■ Text segment ■
+++

At the meeting with the Mexican Senate, I got myself in some trouble with my staff. I had been told heading into the meeting that the leaders of the Senate were very interested in a formal inter-parliamentary exchange with the U.S. Senate, with a schedule of regular visits. Since there’s only a handful of U.S. Senators who spend a good deal of time on matters of foreign policy, and we have limited staff resources to organize such efforts, these exchanges are hard to pull off. But when the charismatic Mexican Senate President, RicardoMonreal, raised the request in our meeting, apparently I gave the impression that I was willing to host a big Mexican Senate delegation in Washington.

“Do you know how much work this is going to be? Not for you, but for us?” asked one of my foreign policy staffers on the way back to the hotel.

“Did I commit to it? I didn’t think I committed to it!” I said.

A U.S. embassy staff piped in. “Well, I’m already seeing e-mail traffic from the Mexicans saying they’re coming in October.”

To be honest, it would be a very worthwhile effort. There should be much more dialogue between the United States and Mexico, and I sheepishly asked my team exactly how much work would be required to pull it off. I told them we could put off making a final decision until we got back to Washington.

Tabasco

I felt like it was important to get down to Mexico’s southern border to better understand the root causes of the massive number of migrants showing up without documentation at our nation’s southern border. We went to the state of Tabasco, which shares a border with Guatemala, and sat down to meet with the Governor and his top team. They told us that the most important thing the United States could do to slow migration was to help states like Tabasco grow their economies. The Governor told us fewer Mexicans would flee to the United States, and more Central American migrants would remain in Mexico, if economic conditions weren’t so desperate in southern Mexico.

Visiting Mexico’s southern border, talking to migrants and those who help migrants.

“You can’t solve this just with more enforcement,” Governor Carlos Manuel Merino Campos told us. After this meeting, our delegation went to a migrant shelter in Tabasco’s capital of Villahermosa. What an impactful visit. We talked with several migrants and migrant families, and each of their stories
illustrated the complex challenge of immigration.

Vany had two of her four young children hanging onto her lower leg as she fought back tears telling us of her escape from her small town in Honduras. “The mara (drug gang) came into our town and told us that if we didn’t pay they would kill us. We didn’t have the money so we had to leave.”

I asked her why they didn’t just move somewhere else in Honduras, so as to stay close to family. “It’s the same everywhere,” she said. “What if I move all my kids somewhere else, and the mara comes there too?” Vany then told us that she didn’t have enough money to get to the U.S. border, so her plan was to stay in Mexico and hope that a relative who lived close by would put her and her kids up for a little while.

+++

■ Information supplied ■

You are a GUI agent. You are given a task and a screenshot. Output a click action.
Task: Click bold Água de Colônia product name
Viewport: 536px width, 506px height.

+++

■ To-do list ■
**1.** Name every country mentioned in the trip account above.
**2.** Answer these questions from the trip account above.
(a) Which Mexican state did the delegation visit, and which country does it share a border with?
(b) In what city was the migrant shelter the delegation visited?
(c) How many young children does Vany have?

■ Replies ■
**1.** Mexico, the United States, Guatemala, Honduras

**2.**
(a) Tabasco, which shares a border with Guatemala.
(b) Villahermosa, the capital of Tabasco.
(c) Four.